Ganz im Einklang mit der herrschenden Auffassung in Literatur und Rechtsprechung stellt das OLG in dem vorliegenden Urteil fest, dass eine KG nach Austritt des einzigen Kommanditisten aufgelöst ist und ihre Aktiva und Passiva kraft Gesetzes im Wege der Gesamtrechtsnachfolge auf den verbleibenden Gesellschafter übergehen.

Bedeutsamer sind die weiteren Verfahrenshinweise des Gerichts hinsichtlich der gelöschten englischen Limited. Dass diese bei Vorliegen von Restvermögen in Deutschland zunächst fortbesteht, entspricht zwar der herrschenden Meinung. Umstritten ist jedoch, welches Recht auf die verbleibende „Restgesellschaft“ Anwendung findet. Viele Vertreter in Literatur und Rechtsprechung (z.B. OLG Hamm, Urt. v. 11.04.2014 – I-12 U 142/13) kommen in Anwendung deutschen Gesellschaftsrechts zur Qualifizierung als Personengesellschaft in Form einer offenen Handelsgesellschaft (OHG) oder einer Gesellschaft bürgerlichen Rechts (GbR). Das OLG Brandenburg folgte im vorliegenden Fall der Gegenauffassung und ließ die Limited bis zur Beendigung der Liquidation in Deutschland als juristische Person fortbestehen. Das OLG stellt damit im Ergebnis auf die Wertungen des englischen Gesellschaftsrechts ab. Aufgrund der unterschiedlichen Haftungsregime von Limited und OHG/GbR dürfte diese Unterscheidung nicht rein akademischer Natur sein.

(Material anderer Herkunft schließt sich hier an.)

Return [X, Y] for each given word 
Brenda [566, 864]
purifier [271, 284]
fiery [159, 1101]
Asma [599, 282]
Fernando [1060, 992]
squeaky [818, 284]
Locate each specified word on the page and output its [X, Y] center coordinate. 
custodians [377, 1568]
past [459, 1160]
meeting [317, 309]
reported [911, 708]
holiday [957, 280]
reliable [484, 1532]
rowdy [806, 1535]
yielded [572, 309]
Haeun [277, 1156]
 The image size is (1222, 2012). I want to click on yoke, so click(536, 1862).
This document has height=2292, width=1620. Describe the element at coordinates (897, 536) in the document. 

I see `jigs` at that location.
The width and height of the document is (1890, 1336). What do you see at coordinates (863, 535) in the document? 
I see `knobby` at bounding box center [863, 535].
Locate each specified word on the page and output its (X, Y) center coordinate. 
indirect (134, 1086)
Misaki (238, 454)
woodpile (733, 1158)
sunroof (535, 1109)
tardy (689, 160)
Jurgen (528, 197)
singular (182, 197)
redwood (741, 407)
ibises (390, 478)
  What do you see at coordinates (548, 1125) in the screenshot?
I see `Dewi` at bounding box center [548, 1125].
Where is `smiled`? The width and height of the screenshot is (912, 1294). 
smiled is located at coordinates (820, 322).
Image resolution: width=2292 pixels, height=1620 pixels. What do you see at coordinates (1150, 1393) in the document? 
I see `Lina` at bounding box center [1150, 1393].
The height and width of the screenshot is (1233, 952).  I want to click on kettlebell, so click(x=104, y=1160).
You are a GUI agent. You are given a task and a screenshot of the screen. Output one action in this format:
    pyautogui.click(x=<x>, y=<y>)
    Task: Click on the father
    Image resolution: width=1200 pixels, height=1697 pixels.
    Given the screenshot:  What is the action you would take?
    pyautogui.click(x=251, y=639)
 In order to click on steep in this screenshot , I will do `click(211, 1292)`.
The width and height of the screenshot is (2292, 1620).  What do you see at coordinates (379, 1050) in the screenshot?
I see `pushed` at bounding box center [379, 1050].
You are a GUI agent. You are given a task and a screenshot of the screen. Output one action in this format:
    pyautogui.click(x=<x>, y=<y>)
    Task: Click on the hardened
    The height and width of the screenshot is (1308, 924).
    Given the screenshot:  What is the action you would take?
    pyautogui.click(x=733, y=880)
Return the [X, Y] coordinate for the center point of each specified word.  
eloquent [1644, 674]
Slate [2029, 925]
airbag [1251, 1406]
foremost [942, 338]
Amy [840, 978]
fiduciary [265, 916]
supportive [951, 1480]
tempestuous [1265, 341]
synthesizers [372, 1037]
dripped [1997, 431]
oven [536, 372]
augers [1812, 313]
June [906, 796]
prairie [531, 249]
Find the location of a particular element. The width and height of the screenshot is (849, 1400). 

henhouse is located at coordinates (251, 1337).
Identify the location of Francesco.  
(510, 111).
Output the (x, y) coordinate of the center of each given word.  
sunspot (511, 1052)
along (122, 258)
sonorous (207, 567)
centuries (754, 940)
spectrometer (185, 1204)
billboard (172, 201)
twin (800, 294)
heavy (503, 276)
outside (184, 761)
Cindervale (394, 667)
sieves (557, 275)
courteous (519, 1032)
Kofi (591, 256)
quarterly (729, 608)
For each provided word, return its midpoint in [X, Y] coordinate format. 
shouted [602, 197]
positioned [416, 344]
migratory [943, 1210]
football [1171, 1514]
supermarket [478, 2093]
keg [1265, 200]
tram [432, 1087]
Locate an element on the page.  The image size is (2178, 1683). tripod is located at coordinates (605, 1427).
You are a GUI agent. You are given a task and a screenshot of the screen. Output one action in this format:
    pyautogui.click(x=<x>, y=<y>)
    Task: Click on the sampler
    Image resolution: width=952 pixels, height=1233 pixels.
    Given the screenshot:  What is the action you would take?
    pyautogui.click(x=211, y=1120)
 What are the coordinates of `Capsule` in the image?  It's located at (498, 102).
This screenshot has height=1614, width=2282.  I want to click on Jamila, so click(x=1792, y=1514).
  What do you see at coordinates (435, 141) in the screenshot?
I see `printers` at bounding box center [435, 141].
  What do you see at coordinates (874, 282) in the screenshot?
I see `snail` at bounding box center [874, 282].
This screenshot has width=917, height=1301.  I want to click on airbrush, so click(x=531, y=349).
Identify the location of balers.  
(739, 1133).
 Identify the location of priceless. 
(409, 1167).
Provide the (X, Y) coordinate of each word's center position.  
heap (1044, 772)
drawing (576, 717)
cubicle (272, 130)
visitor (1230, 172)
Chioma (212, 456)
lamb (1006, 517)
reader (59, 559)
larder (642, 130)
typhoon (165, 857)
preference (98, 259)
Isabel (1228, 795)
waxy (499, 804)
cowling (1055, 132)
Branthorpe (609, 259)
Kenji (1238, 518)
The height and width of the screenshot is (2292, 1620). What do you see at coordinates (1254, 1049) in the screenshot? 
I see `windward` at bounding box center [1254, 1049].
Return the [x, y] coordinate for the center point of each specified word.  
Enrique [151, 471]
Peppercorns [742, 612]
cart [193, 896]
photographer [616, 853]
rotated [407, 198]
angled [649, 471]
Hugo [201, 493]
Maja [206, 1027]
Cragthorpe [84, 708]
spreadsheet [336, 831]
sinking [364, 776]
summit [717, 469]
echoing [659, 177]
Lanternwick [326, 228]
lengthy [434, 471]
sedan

Ein klärendes Urteil des BGH zu dieser Streitfrage steht noch aus – bis dahin ist weiterhin mit widersprüchlichen Gerichtsentscheidungen zu rechnen. Spannend bleibt das Schicksal der gelöschten Limited nicht zuletzt aufgrund des Brexit: In der Literatur wird das vom OLG Brandenburg befürwortete Abstellen auf das englische Recht unter anderem mit den EU-Grundfreiheiten begründet. Wie so oft in den letzten Monaten stellt sich also auch hier die Frage, welche rechtlichen Auswirkungen ein Austritt des Vereinigten Königreichs aus der EU nach sich ziehen wird.